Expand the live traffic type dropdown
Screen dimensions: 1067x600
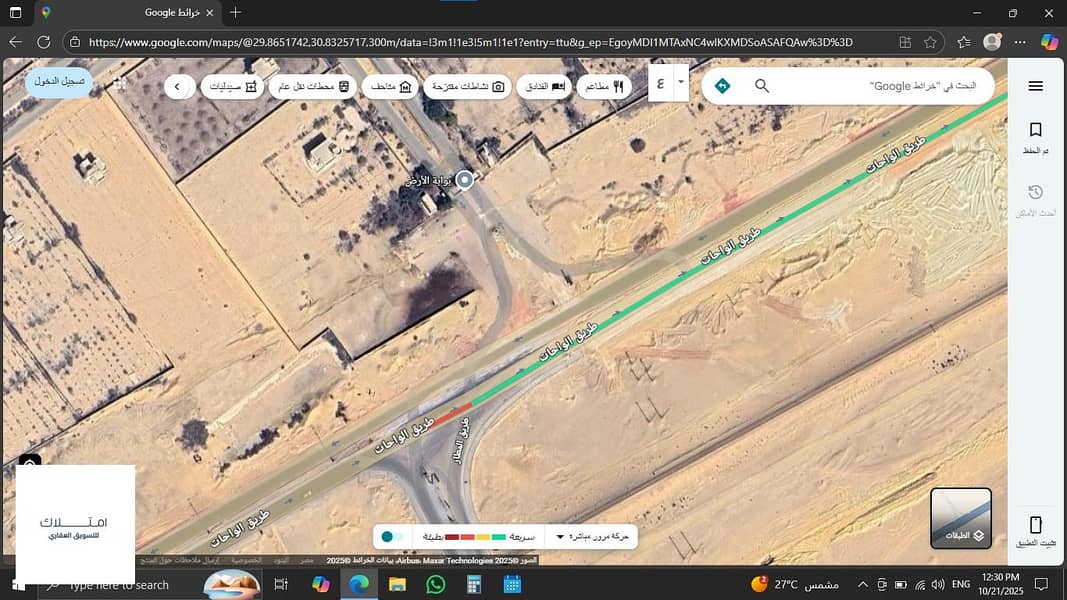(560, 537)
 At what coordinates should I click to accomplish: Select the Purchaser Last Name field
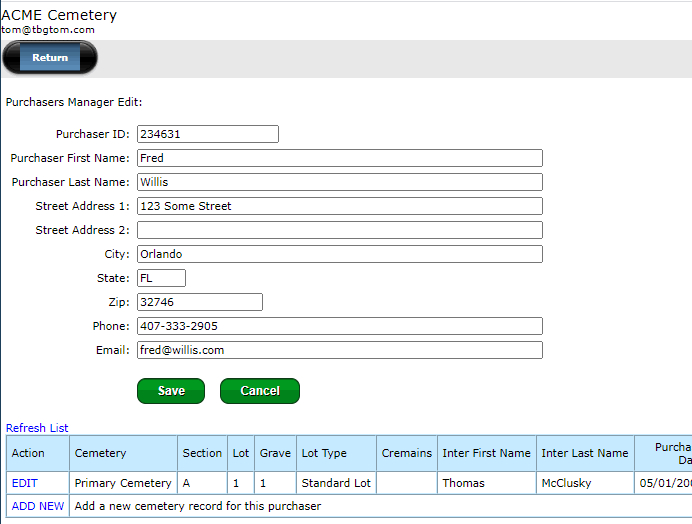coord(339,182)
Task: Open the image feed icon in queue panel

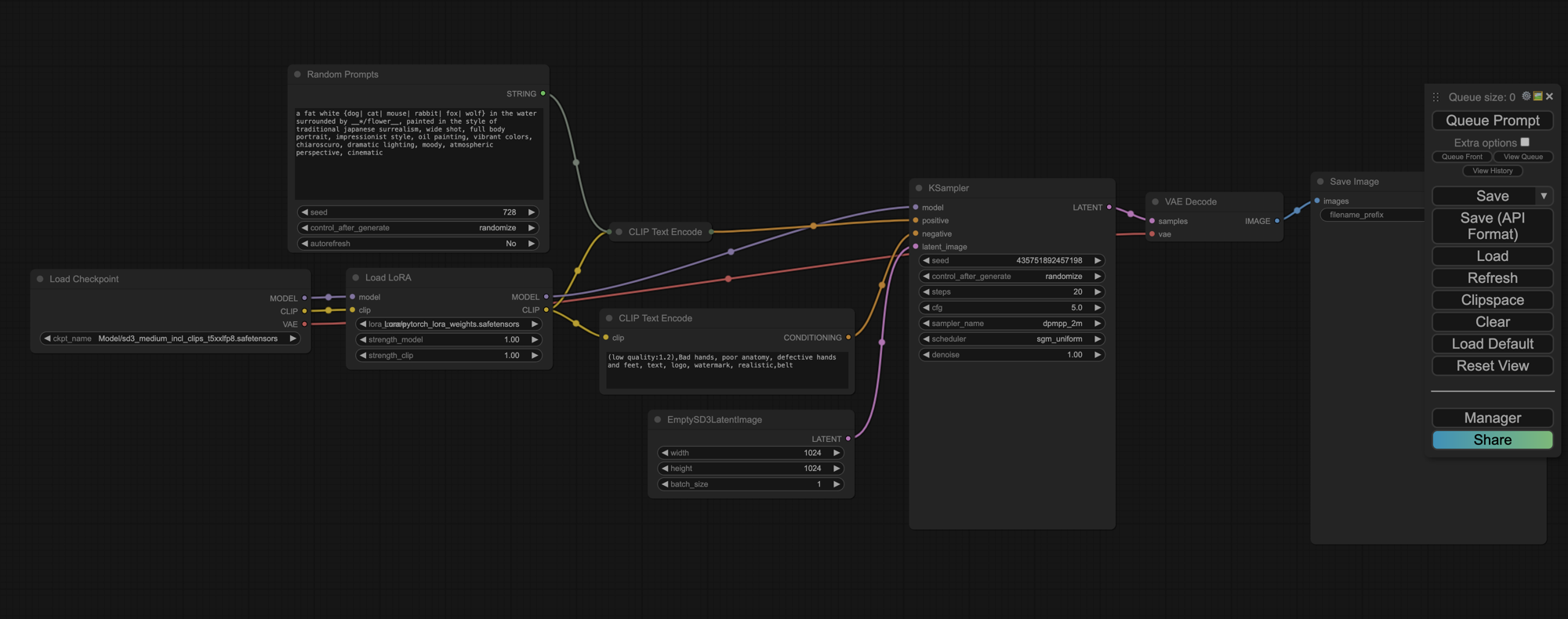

▶ **Aim**:
Rewrite every line of the records above as a JSON list of strings, one string per line, skipping blank lines and leaving the pictures out.

▶ **Expected output**:
[
  "Expand the live traffic type dropdown",
  "Screen dimensions: 1067x600",
  "(560, 537)",
  " At what coordinates should I click to accomplish: Select the Purchaser Last Name field",
  "coord(339,182)",
  "Task: Open the image feed icon in queue panel"
]